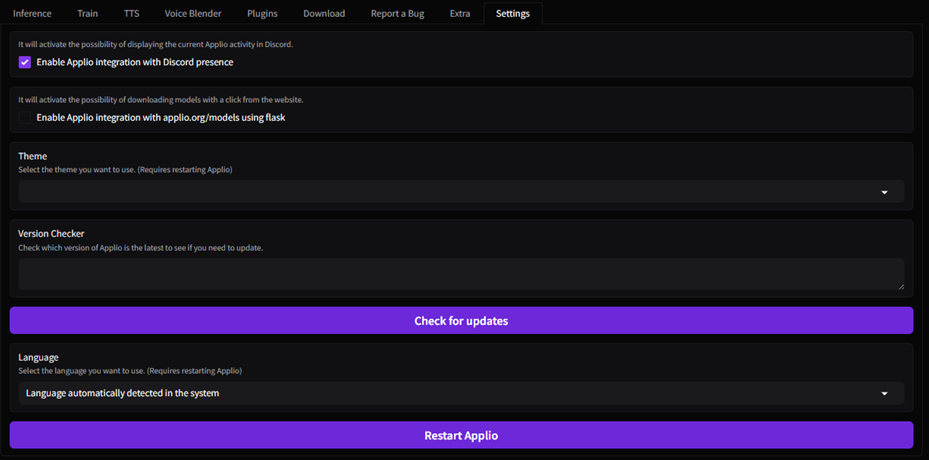This screenshot has height=460, width=929.
Task: Click the Discord presence integration label text
Action: coord(134,62)
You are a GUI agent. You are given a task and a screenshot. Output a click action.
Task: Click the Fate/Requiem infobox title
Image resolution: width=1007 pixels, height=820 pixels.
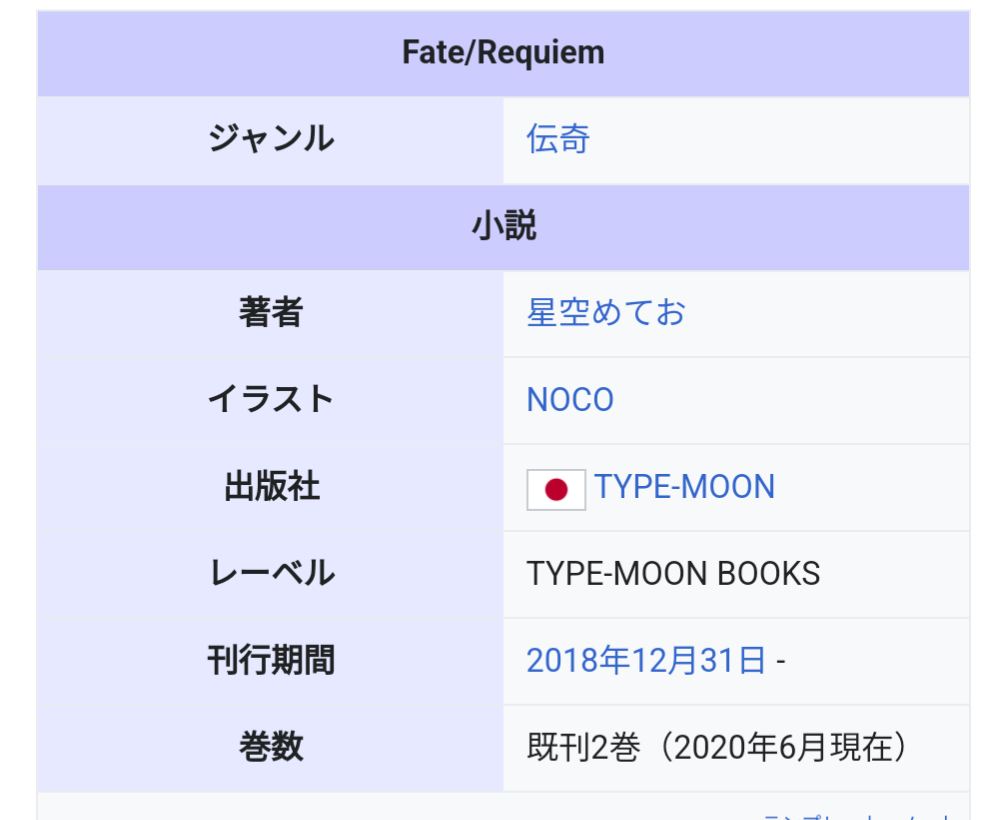[x=503, y=53]
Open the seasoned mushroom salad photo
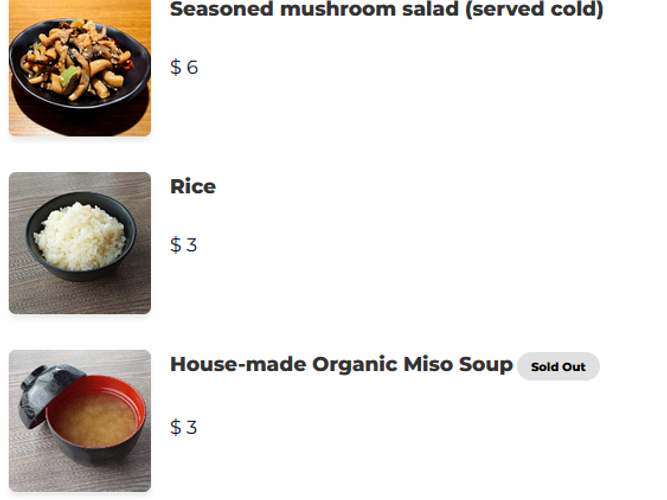 pyautogui.click(x=80, y=68)
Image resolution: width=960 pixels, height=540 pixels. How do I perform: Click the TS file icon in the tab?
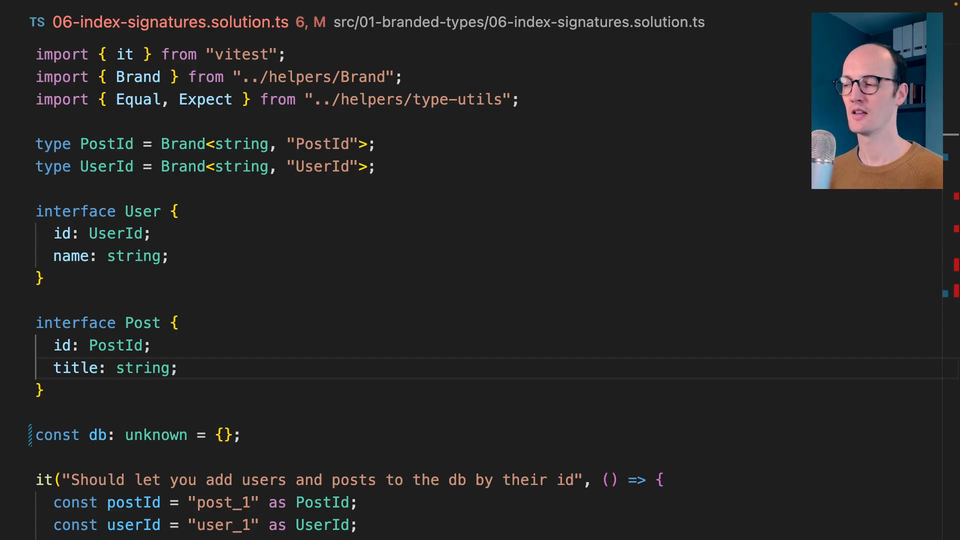(37, 21)
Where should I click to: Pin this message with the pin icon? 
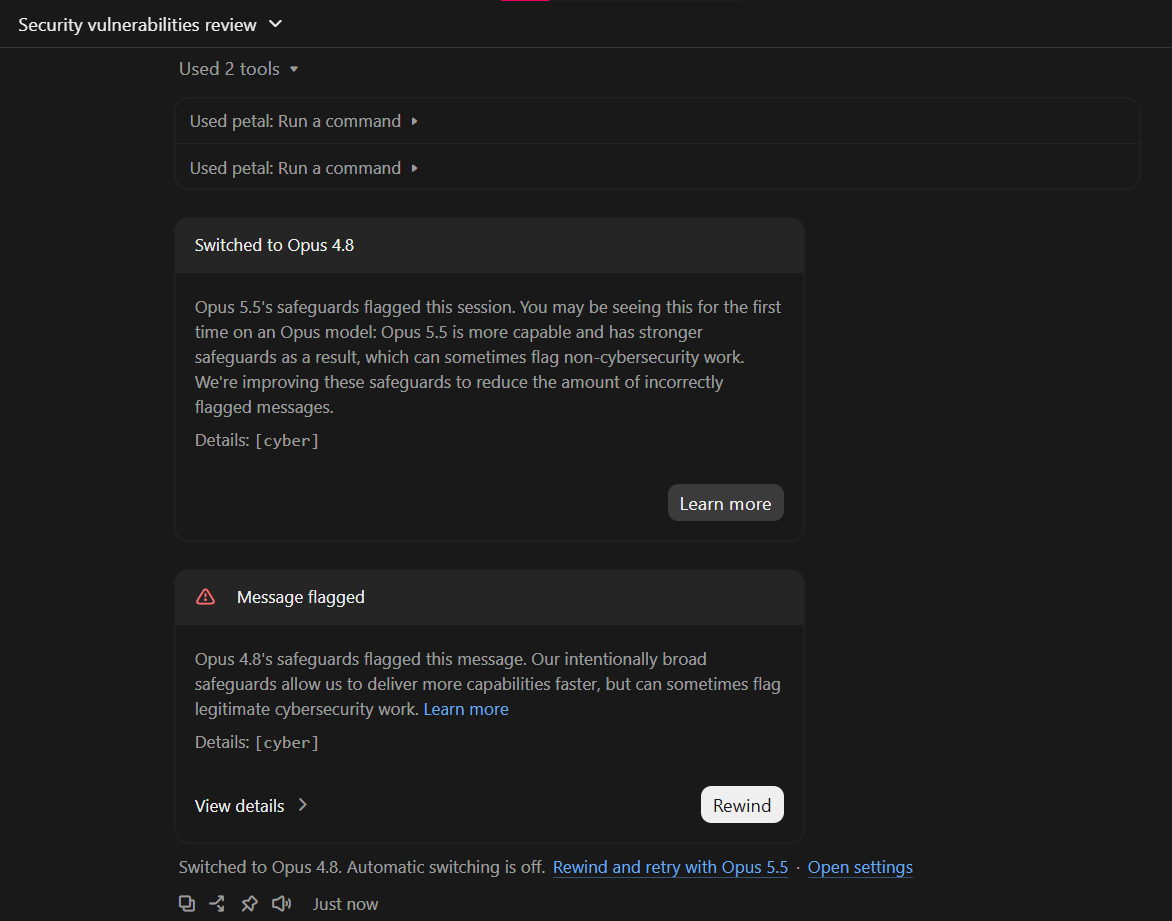(249, 903)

## WHAT THE EXERCISE ASKS:
Please transcribe exactly the lines from the one containing "You are a GUI" through the last line of the records above, both included, and leave out every picture.

## WRITTEN RESPONSE:
You are a GUI agent. You are given a task and a screenshot. Output a click action.
Task: Click the Fate/Requiem infobox title
Image resolution: width=1007 pixels, height=820 pixels.
[x=503, y=53]
Open the seasoned mushroom salad photo
 pyautogui.click(x=80, y=68)
Image resolution: width=960 pixels, height=540 pixels. How do I perform: Click the TS file icon in the tab?
(37, 21)
Where should I click to: Pin this message with the pin icon? 
(249, 903)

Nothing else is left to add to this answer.